= Scott Hallsworth =

Australian chef, restaurateur and author (born 1975)

Scott Hallsworth (born 12 July 1975) is an Australian chef, restaurateur and author.

Hallsworth owns and is executive chef of restaurants in London. Hallsworth founded and ran three Kurobuta restaurants located in the city's Chelsea, Knightsbridge and Marble Arch areas until May 2017.

Hallsworth's flagship Japanese izakaya was in Kurobuta Marble Arch. The original incarnation of Kurobuta London was located in Chelsea. In November 2015, Hallsworth opened his third Kurobuta, on the fifth floor of Harvey Nichols's Knightsbridge location.

In March 2015, Hallsworth opened Joe's Oriental Diner on the site of the original Kurobuta Chelsea pop-up at 251 King's Road, Chelsea.

Hallsworth opened Kurochan at the Mandarin Oriental in Bodrum, Turkey, in the summer of 2014.

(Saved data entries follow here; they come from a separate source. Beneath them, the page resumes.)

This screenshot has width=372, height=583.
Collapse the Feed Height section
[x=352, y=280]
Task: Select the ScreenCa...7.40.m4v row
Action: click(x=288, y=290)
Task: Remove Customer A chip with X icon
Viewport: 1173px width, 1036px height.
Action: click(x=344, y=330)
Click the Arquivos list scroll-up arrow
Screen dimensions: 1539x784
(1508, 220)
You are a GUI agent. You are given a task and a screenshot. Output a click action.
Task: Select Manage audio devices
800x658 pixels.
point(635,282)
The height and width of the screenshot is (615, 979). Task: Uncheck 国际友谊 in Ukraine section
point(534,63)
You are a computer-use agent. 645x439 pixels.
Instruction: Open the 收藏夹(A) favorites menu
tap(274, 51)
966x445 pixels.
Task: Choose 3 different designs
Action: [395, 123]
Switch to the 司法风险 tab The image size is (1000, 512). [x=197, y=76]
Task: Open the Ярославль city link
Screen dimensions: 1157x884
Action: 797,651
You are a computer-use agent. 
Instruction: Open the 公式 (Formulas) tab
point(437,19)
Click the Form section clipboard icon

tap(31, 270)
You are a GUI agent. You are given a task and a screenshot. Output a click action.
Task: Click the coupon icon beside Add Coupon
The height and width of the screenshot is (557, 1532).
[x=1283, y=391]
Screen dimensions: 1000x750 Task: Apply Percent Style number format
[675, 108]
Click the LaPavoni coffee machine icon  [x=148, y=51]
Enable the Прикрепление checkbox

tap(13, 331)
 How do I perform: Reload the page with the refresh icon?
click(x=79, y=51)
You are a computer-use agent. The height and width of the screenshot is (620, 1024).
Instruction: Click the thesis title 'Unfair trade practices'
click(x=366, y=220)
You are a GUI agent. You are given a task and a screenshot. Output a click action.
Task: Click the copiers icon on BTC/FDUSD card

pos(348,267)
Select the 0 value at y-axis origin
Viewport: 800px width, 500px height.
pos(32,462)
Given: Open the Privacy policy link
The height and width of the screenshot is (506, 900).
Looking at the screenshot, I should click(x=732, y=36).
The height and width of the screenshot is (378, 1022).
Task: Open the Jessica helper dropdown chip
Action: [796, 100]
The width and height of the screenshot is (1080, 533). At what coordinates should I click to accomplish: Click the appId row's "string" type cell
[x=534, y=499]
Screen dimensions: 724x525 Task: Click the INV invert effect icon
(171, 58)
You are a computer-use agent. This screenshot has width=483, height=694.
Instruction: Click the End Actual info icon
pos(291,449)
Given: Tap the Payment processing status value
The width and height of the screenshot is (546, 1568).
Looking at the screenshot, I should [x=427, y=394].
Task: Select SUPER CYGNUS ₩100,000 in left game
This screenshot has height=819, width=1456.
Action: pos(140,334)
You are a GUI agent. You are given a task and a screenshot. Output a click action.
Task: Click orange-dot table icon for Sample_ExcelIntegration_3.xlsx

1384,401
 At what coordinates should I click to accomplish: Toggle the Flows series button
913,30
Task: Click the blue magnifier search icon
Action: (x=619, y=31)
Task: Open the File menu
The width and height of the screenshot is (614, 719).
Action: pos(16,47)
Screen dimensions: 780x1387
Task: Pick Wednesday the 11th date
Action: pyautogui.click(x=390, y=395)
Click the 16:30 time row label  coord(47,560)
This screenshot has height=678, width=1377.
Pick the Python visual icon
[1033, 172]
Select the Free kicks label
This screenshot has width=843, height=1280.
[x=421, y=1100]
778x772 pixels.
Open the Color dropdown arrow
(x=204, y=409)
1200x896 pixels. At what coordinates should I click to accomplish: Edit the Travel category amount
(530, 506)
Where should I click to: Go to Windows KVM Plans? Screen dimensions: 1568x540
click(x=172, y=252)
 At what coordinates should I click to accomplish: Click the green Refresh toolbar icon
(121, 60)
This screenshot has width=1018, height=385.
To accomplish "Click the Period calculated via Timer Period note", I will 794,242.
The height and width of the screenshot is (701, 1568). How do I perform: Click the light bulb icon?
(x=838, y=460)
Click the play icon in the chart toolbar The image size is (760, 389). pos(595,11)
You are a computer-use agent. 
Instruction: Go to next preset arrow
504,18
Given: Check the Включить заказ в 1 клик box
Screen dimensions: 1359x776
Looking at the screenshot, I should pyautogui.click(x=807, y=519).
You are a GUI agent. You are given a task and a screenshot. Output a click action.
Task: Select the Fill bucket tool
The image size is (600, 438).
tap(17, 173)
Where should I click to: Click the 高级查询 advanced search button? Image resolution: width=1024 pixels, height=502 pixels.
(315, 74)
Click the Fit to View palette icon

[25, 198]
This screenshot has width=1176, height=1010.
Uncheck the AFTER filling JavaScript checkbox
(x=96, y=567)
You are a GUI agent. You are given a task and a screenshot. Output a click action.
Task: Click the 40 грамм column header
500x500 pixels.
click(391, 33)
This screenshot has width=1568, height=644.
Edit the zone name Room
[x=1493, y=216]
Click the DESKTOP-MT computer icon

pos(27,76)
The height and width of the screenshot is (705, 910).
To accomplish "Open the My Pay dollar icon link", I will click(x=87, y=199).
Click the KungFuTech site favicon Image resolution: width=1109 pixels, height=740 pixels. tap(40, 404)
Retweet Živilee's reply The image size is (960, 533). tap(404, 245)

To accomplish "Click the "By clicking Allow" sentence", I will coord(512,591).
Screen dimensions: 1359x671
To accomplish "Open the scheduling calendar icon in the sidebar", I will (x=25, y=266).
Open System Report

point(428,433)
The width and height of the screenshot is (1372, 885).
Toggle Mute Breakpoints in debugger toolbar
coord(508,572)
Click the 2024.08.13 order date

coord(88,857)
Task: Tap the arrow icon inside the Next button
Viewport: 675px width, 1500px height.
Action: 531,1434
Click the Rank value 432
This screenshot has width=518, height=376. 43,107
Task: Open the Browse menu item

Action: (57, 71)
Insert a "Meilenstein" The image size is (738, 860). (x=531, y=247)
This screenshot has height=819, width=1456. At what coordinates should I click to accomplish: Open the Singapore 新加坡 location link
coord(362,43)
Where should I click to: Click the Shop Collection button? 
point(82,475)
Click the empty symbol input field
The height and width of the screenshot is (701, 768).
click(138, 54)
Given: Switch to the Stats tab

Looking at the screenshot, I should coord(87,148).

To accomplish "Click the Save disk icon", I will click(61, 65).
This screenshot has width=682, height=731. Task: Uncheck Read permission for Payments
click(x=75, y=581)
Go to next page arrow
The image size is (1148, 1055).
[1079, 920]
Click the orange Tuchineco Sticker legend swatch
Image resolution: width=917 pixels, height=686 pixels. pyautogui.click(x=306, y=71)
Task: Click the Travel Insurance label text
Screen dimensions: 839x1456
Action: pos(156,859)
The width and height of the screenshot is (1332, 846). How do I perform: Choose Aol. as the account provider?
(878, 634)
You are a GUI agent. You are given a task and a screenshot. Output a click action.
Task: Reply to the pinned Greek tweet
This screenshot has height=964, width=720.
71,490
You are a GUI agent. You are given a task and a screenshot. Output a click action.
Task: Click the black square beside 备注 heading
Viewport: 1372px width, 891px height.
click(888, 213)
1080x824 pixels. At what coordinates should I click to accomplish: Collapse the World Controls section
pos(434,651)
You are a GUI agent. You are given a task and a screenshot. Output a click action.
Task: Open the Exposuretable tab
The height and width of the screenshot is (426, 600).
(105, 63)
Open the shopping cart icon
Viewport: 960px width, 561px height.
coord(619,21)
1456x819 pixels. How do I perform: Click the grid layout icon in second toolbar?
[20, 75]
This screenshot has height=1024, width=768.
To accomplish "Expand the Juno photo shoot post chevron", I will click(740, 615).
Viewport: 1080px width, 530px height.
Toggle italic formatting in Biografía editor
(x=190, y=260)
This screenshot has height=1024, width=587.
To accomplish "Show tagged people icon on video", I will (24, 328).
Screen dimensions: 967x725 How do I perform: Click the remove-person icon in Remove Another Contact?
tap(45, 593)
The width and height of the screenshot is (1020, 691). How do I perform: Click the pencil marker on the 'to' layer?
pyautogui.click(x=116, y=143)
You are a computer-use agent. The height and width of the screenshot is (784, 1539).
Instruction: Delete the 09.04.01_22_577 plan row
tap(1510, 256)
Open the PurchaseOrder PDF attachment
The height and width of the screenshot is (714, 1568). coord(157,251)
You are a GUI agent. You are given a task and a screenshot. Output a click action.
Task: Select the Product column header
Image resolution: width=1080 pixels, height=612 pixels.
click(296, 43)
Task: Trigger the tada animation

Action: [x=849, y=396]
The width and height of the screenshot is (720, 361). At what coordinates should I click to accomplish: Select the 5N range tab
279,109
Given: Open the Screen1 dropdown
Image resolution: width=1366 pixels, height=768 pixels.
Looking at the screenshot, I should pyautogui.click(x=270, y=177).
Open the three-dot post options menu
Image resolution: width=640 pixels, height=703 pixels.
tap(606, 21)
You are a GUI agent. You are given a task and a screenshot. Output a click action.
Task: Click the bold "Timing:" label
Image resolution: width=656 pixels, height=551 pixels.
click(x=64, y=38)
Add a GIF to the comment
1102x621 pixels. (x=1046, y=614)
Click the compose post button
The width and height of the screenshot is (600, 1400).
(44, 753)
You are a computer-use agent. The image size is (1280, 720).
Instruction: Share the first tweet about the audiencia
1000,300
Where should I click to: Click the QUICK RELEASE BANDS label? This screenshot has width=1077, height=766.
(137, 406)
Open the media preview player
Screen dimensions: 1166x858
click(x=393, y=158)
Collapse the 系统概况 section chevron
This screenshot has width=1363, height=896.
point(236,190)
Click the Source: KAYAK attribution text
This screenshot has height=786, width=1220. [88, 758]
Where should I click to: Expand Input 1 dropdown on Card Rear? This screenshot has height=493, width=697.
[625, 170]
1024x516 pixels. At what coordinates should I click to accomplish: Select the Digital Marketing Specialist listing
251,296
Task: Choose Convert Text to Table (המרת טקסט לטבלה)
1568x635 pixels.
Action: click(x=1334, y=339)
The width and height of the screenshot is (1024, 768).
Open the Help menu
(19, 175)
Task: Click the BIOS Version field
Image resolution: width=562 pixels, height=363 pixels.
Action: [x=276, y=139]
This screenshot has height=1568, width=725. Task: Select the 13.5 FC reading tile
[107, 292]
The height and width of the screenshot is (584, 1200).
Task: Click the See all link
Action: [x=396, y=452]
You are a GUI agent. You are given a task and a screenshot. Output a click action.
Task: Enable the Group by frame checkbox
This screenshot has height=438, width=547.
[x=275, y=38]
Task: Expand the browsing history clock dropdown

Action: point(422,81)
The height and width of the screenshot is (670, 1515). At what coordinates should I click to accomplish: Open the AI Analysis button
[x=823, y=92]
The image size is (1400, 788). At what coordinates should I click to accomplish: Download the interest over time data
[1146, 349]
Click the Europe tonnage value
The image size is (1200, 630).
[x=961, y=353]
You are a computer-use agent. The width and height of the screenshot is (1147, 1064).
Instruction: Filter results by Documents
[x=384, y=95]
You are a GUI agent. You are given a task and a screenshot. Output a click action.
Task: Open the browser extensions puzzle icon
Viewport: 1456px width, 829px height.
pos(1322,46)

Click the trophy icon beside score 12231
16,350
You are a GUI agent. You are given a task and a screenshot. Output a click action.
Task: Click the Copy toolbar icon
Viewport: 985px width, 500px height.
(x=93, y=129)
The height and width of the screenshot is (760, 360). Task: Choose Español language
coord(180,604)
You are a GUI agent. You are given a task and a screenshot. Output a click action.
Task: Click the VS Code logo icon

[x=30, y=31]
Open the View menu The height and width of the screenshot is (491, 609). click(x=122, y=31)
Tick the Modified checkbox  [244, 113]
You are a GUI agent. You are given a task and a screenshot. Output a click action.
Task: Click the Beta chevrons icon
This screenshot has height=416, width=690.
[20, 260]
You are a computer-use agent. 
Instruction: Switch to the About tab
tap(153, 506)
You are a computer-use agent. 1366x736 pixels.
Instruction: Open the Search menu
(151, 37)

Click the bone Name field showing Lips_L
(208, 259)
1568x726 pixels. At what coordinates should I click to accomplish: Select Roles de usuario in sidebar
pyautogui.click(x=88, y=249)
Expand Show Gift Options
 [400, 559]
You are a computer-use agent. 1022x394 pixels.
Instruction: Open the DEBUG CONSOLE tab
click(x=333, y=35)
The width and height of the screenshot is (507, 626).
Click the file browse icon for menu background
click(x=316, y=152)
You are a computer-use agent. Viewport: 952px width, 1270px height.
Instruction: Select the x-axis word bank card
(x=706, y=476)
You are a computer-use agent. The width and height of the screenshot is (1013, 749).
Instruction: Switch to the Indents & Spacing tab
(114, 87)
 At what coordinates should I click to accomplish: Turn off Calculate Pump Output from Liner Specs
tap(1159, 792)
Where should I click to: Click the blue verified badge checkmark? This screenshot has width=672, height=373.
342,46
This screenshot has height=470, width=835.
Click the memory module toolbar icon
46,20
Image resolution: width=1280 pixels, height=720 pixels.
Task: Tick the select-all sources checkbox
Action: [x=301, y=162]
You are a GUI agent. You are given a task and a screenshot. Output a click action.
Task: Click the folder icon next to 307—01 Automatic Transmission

In 2015, he has been forced to turn off Kurobuta's neon signs saying “prostitutes available” and “sluts” in Japanese after angering women's rights campaigners and local Japanese journalists.

Hallsworth sold his Kurobuta restaurant group in June 2017.

In July 2017 Hallsworth opened his pan-Asian Freakscene pop-up restaurant concept in Clerkenwell.

In March 2018 Hallsworth opened a permanent Freakscene restaurant in London's West End at 54 Frith Street in Soho.

In March 2023 Hallsworth opened a permanent Freak Scene restaurant in partnership with the Australian comedian, radio and television presenter Adam Hills, in the Parsons Green area of London's Fulham at 28 Parsons Green Lane in Parsons Green.

In January 2024 Hallsworth opened a second, permanent Freak Scene restaurant in partnership with Hills, in the Balham area of London at 1, Ramsden Road, Balham, SW12 8QZ.

== Early life ==
Hallsworth was born and raised in Collie, Western Australia. As a teenager he was an avid cross country runner and twice raced at national events, where his highest placing was 6th. He also competed at state level track and field events and won silver medals for both 800m and 1500m events. Influenced by his brothers Craig and Gary, who were in Perth-based bands in the 1980s The Bamboos and Healers, Hallsworth formed several small garage bands while in high school.

== Career ==
Hallsworth left high school when he was 16 to take up an offer of an apprenticeship with ex-La Gavroche sous chef Alain Doisneau.
As an apprentice, Hallsworth went on to compete in cooking competitions, during which his achievements included a Gold medal 3rd year apprentice at the Western Australian state competition which lead to inclusion on the Western Australian State cooking team. At national level, Hallsworth won Gold for his pastry and a Bronze award for his buffet work.

Post-apprenticeship, Hallsworth moved to Perth where he worked for the Hyatt Hotel and the popular 44 King Street Brasserie. Following a 6-week road trip around Australia, Hallsworth decided to stay and work at Hayman Island Resort, situated on the Great Barrier Reef in North Queensland.

Hallsworth joined Nobu London in 2001 as a chef de partie. Hallsworth spent six years at the Michelin starred Park Lane address where he became head chef.

In 2007, Hallsworth moved to Melbourne, Australia to work on the opening of Nobu Melbourne. The following year, in 2008, Hallsworth moved to Dubai to help open Mirai restaurant. In 2009, Hallsworth opened his third restaurant in three years, Wabi in Horsham, West Sussex. In 2012, Hallsworth oversaw the opening of Wabi London.

In 2013, Hallsworth created, devised and opened the Kurobuta concept.

==Books and media==
A book by Hallsworth, The Japanese Foie Gras Project, was published in 2007, and contains a foreword by Nobuyuki Matsuhisa.

Hallsworth's barbecue pork belly in steamed buns with spicy peanut soy appeared on Channel 4 cooking programme The Sunday Brunch with Tim Lovejoy and Simon Rimmer on 11 May 2014.

Giles Coren reviewed Kurobuta in The Times on 7 June 2014, and awarded the restaurant nine out of ten for food.

A book by Hallsworth, Junk Food Japan, was published in 2017, and contains specially commissioned photography by David Loftus.

== Awards ==
On 10 October 2014, Hallsworth was awarded two AA Rosettes for Culinary Excellence, 2014–2015.

On 7 April 2015, Hallsworth's Kurobuta restaurant was awarded the BMW Square Meal Award for Best New Restaurant.

== Personal life ==
Hallsworth loves to cook at home and will barbecue in any weather. He has three children. He likes to mountain bike, play guitar, snowboard and travel.